Action item:
Check each line of the entries for the string "label". Report only how many lines have it.

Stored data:

○ ○ ○

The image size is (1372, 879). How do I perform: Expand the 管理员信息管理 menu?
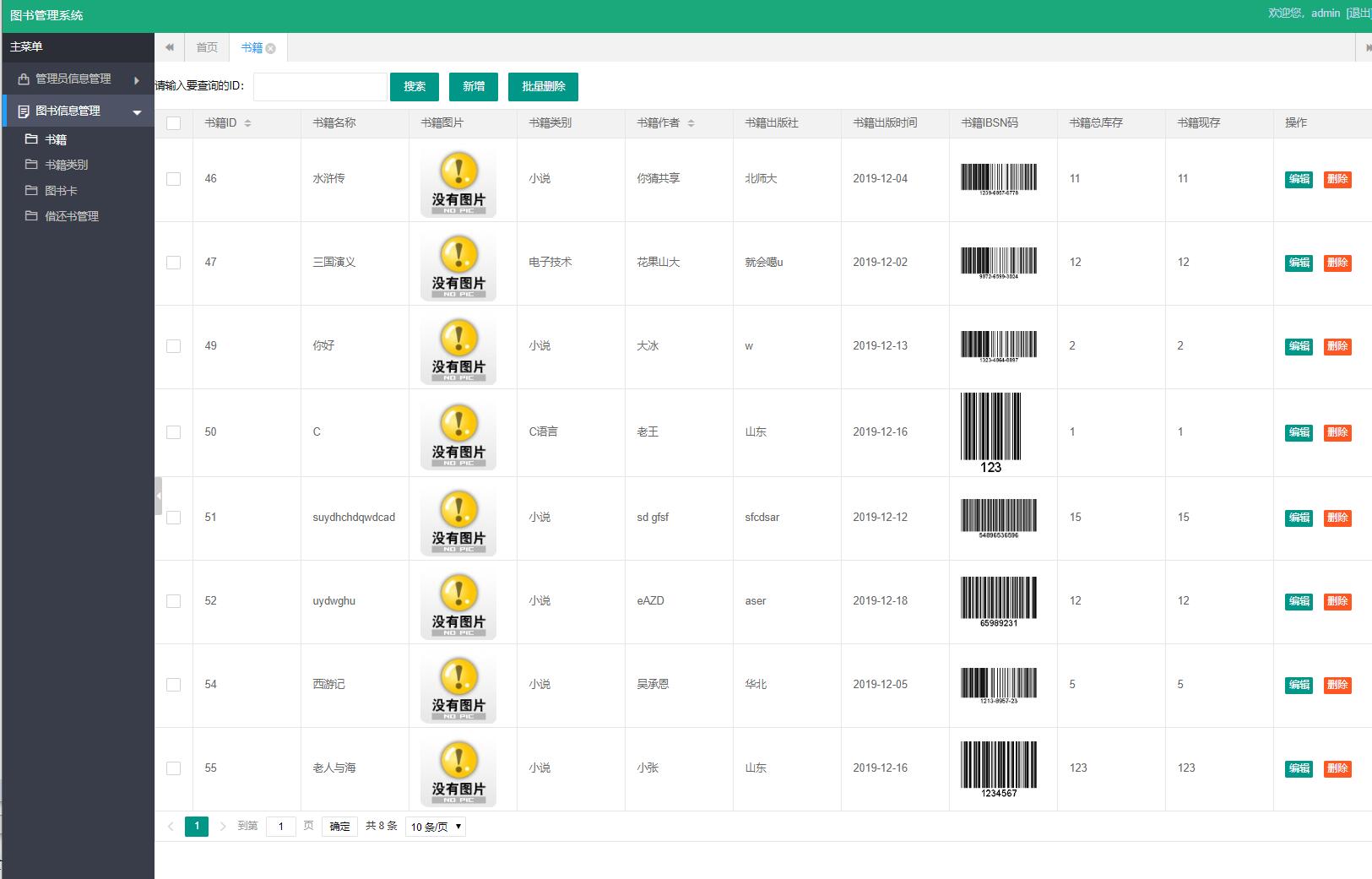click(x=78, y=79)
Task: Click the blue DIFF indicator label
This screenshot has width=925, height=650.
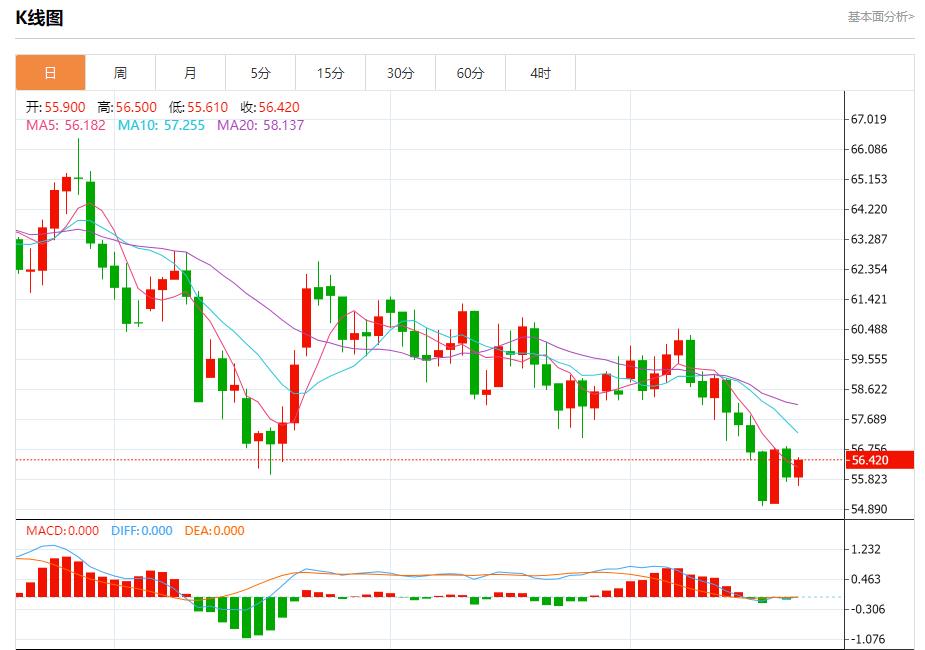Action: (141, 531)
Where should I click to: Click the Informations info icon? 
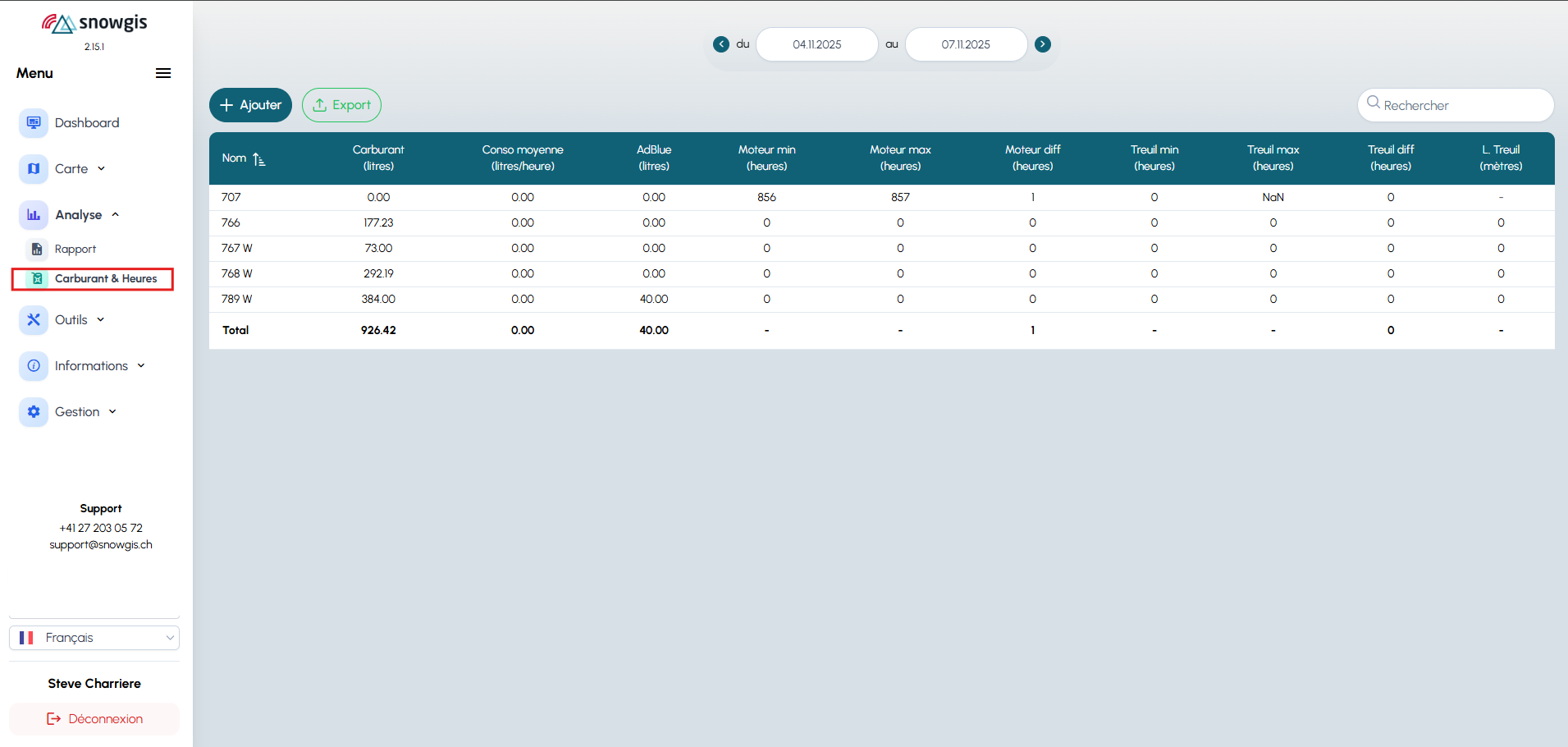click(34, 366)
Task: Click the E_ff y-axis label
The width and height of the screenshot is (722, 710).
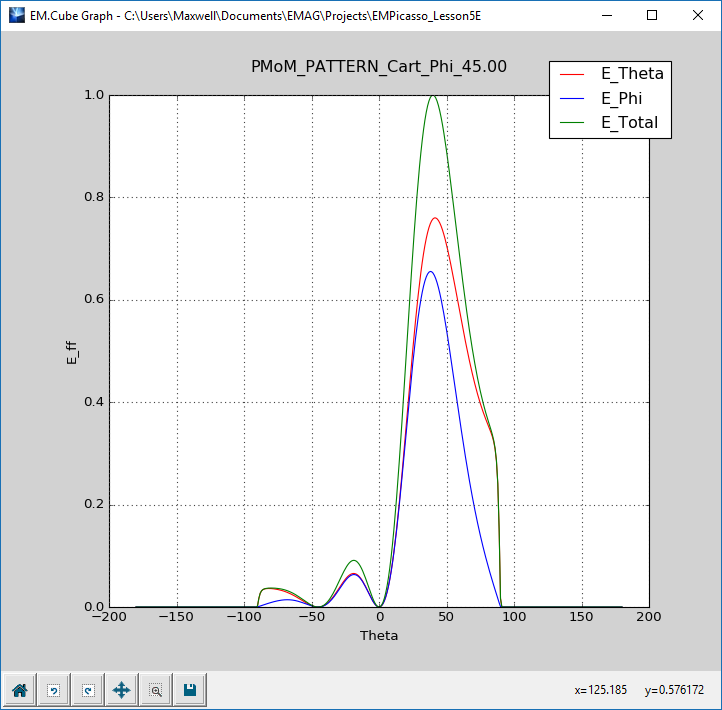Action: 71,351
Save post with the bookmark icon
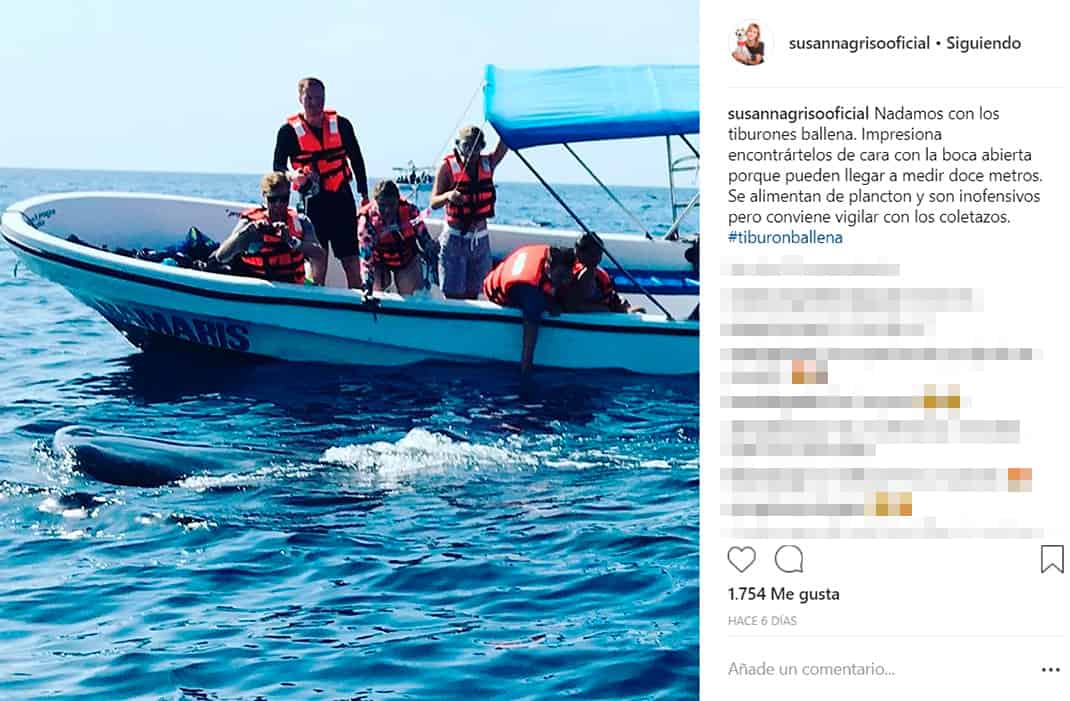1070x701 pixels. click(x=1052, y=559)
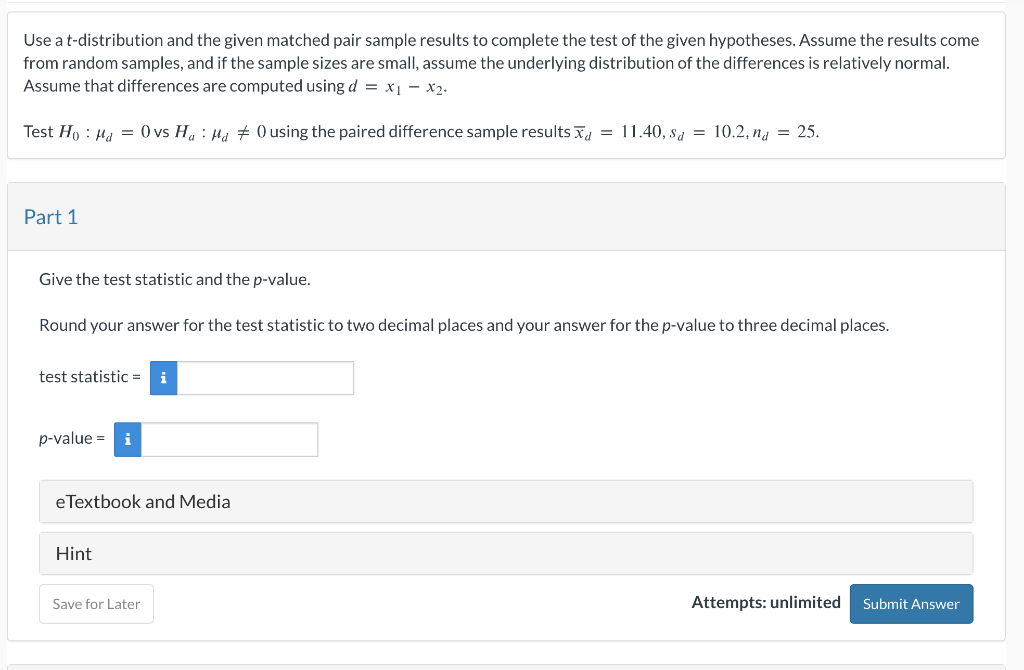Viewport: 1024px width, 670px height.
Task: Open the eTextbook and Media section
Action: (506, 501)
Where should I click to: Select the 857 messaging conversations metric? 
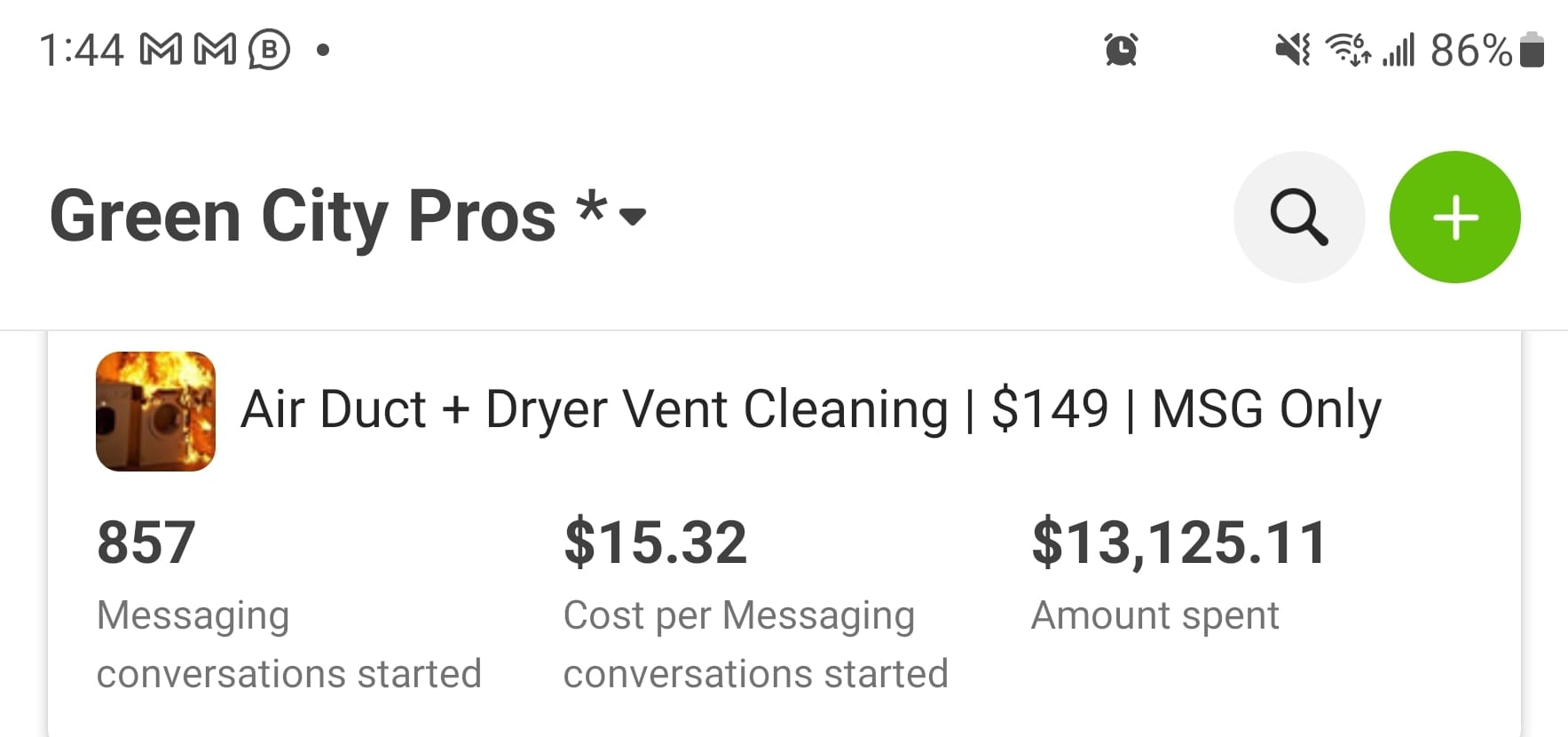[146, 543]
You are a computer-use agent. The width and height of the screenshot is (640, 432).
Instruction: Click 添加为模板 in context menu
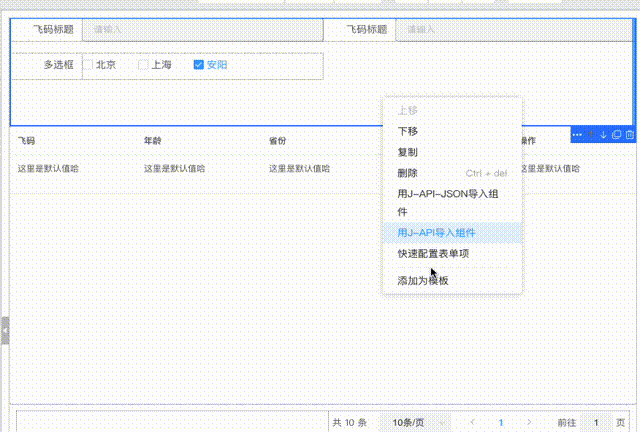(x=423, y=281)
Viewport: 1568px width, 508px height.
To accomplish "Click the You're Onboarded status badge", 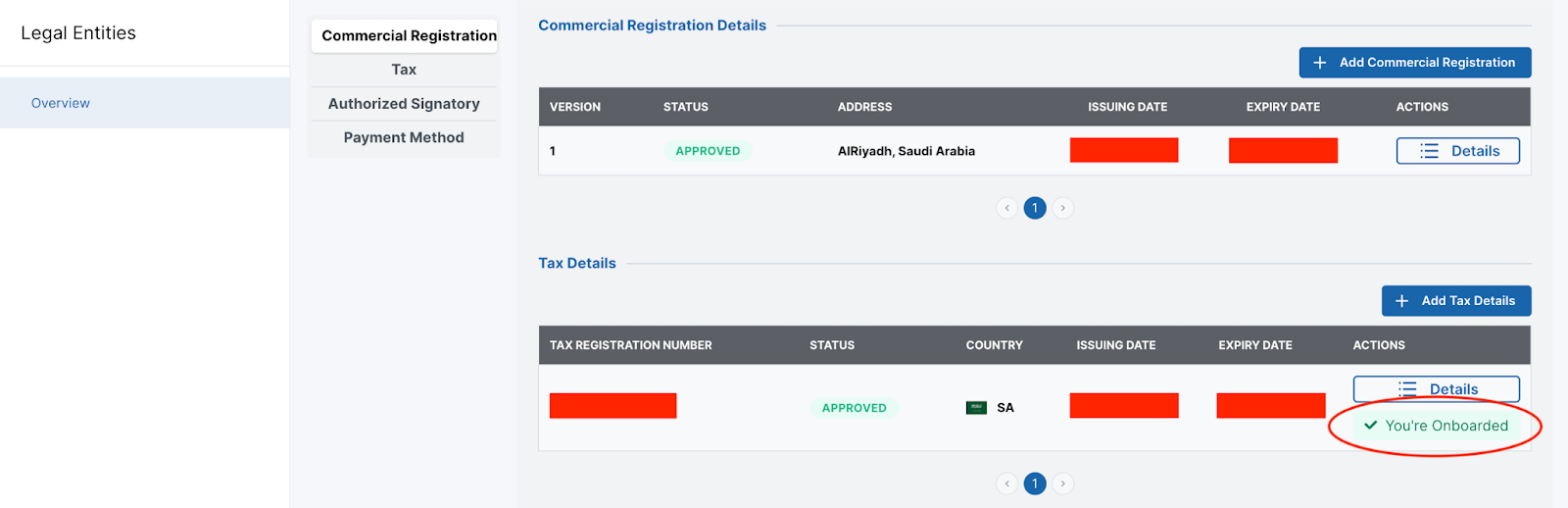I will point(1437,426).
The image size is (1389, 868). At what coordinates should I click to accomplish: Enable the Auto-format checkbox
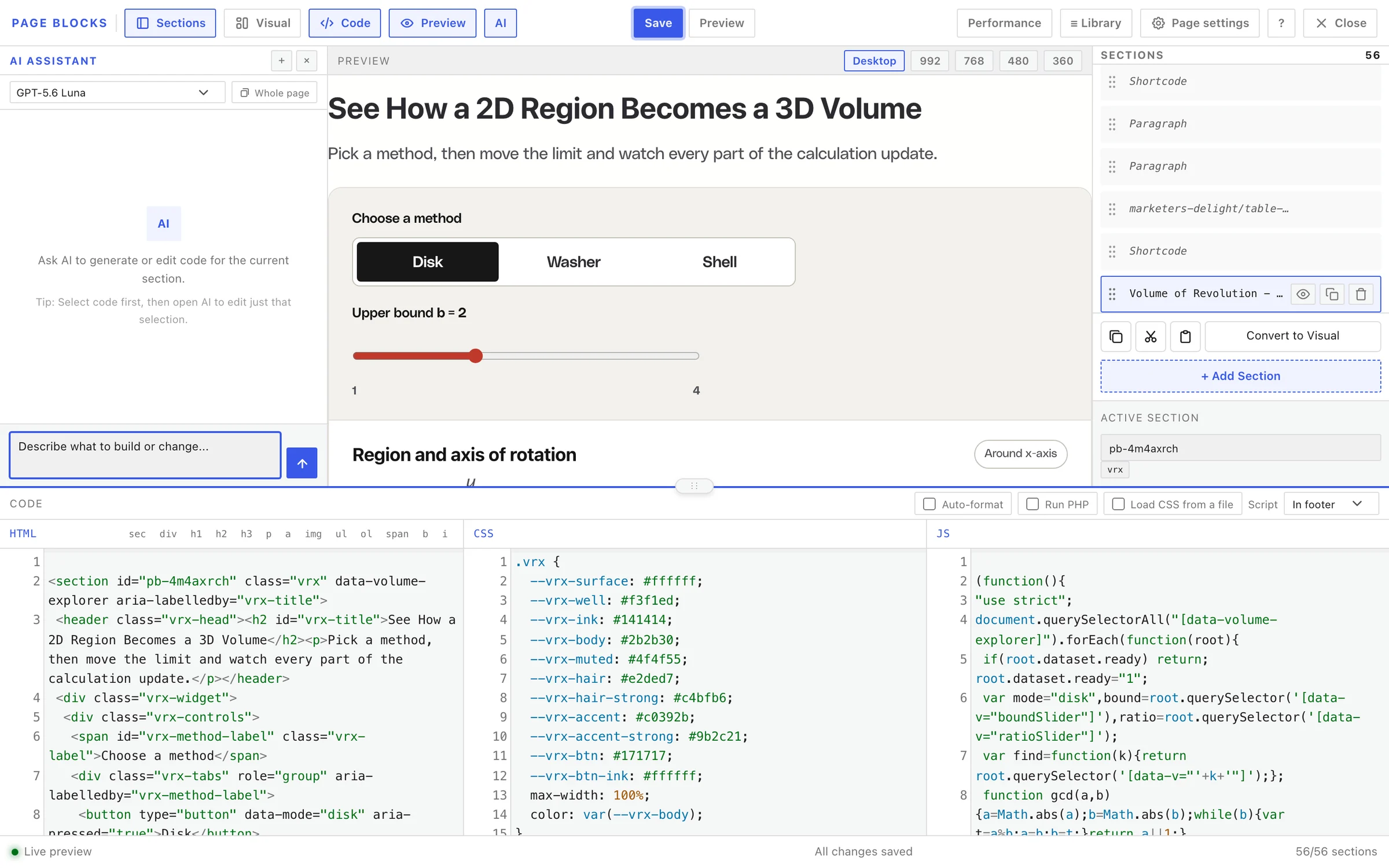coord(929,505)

○ ○ ○

Finished task:
2